## Brief:
Which lines run from the one containing "Task: Click the word 'Singing' in the title" to the end of the material below? Retype exactly those, both ends included, and nothing else.

*** Data extracts ***

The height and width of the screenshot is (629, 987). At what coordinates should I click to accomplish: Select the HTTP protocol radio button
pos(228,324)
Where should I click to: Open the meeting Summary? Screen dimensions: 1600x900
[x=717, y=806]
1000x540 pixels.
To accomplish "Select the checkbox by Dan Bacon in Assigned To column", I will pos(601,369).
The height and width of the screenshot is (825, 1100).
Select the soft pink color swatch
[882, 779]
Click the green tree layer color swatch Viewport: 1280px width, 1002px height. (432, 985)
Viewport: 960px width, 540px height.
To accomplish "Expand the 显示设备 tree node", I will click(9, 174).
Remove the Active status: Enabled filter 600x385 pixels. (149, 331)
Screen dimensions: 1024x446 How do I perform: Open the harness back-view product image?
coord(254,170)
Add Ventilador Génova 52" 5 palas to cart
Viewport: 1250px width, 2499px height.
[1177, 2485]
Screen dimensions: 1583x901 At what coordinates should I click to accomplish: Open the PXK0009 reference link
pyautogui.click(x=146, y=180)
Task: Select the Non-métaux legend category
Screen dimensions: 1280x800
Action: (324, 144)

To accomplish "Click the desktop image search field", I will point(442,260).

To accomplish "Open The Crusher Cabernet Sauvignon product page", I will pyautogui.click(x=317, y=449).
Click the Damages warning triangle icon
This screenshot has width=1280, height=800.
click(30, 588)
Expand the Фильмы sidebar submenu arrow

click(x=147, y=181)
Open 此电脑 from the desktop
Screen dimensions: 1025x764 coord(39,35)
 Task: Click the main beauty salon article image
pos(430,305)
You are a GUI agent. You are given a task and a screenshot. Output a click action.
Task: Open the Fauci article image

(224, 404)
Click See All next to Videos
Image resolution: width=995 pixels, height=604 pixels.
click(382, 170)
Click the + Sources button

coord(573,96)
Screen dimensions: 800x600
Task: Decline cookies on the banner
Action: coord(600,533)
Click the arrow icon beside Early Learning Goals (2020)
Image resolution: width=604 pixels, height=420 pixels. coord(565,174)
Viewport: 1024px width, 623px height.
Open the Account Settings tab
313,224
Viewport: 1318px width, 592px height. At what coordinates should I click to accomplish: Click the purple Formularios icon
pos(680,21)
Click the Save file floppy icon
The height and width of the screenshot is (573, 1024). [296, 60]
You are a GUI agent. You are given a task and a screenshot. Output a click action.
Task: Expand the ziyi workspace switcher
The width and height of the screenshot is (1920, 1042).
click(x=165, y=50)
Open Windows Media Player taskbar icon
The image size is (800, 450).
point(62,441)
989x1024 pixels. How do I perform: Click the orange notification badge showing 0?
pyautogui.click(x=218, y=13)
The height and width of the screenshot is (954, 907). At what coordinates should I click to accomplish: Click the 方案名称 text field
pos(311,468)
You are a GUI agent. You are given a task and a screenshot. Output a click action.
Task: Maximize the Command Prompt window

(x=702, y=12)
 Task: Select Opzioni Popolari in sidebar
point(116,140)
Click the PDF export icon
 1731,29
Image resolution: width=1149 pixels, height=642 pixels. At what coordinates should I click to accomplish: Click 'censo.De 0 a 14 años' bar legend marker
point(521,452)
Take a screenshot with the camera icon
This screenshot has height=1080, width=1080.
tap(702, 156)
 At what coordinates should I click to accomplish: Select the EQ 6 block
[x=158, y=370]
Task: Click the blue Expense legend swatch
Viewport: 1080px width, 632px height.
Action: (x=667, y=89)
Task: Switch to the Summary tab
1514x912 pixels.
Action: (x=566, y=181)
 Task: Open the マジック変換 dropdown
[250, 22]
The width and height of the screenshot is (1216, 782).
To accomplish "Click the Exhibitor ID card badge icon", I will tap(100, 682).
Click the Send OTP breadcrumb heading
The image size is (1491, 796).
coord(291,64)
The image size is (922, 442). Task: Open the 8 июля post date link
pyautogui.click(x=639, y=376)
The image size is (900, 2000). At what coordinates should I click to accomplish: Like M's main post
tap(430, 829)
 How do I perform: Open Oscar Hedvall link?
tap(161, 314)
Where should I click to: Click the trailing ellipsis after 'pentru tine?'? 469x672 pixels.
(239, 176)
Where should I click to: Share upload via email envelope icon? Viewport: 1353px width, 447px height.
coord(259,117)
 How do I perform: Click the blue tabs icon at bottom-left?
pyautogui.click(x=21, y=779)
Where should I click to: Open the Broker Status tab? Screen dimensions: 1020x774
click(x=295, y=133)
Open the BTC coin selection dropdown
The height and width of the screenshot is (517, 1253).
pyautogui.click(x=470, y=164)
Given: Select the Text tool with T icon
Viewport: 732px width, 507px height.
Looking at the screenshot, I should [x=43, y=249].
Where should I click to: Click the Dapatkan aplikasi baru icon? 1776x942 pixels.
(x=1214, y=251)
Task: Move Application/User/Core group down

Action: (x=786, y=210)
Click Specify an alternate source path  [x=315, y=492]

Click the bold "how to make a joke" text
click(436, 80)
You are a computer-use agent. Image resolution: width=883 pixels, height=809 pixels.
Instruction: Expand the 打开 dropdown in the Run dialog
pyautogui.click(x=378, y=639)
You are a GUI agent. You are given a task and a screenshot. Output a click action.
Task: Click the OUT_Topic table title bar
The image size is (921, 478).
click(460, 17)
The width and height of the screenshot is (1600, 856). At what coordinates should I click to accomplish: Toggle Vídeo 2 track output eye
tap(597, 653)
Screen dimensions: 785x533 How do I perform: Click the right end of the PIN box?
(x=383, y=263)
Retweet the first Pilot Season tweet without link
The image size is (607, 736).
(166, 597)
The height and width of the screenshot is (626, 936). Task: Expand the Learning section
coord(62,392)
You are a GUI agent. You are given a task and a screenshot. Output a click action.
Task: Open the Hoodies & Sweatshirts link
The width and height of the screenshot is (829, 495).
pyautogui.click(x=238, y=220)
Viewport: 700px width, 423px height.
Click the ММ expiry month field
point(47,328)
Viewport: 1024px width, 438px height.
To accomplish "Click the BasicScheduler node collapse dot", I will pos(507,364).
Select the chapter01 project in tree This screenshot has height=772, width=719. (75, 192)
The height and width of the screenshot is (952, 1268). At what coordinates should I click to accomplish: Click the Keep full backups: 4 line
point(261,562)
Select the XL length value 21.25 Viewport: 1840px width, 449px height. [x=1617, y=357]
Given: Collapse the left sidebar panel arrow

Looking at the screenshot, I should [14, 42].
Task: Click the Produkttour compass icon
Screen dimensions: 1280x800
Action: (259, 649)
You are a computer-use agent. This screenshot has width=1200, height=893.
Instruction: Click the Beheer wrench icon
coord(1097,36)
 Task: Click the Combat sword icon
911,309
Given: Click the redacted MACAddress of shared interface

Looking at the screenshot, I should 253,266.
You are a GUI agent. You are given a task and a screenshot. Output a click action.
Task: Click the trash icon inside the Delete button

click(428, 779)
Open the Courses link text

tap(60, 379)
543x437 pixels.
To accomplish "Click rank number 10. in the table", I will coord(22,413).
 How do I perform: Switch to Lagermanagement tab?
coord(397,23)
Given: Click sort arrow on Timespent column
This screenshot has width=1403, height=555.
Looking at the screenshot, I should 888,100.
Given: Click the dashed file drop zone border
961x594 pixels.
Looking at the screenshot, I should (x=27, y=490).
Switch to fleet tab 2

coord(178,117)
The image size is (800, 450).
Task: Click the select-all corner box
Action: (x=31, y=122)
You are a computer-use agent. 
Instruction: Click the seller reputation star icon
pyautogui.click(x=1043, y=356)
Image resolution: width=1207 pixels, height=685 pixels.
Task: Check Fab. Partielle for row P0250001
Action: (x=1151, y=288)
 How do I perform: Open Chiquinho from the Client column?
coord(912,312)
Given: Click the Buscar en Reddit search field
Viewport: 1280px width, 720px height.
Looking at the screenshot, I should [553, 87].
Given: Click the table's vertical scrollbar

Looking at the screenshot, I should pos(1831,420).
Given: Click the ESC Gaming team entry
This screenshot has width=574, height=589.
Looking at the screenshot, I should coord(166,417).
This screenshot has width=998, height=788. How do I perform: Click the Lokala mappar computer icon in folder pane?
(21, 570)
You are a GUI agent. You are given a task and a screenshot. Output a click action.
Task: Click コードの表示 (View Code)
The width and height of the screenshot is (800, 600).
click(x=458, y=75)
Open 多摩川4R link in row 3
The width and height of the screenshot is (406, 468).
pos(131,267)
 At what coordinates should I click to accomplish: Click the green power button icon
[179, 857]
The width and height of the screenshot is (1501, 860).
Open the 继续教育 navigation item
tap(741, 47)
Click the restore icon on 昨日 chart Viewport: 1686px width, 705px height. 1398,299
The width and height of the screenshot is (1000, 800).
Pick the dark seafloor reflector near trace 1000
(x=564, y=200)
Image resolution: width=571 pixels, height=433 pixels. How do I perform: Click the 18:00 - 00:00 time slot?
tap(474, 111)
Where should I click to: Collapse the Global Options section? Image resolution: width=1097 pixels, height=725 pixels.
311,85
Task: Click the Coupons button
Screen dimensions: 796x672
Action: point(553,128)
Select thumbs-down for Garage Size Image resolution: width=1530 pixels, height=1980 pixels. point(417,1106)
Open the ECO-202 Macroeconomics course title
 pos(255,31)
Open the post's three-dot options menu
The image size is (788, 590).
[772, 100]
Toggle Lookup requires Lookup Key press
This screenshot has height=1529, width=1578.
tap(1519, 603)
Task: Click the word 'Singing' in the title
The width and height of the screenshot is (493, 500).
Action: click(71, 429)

*** End of Data extracts ***

## Task result:
Task: Click the word 'Singing' in the title
The width and height of the screenshot is (493, 500).
Action: click(71, 429)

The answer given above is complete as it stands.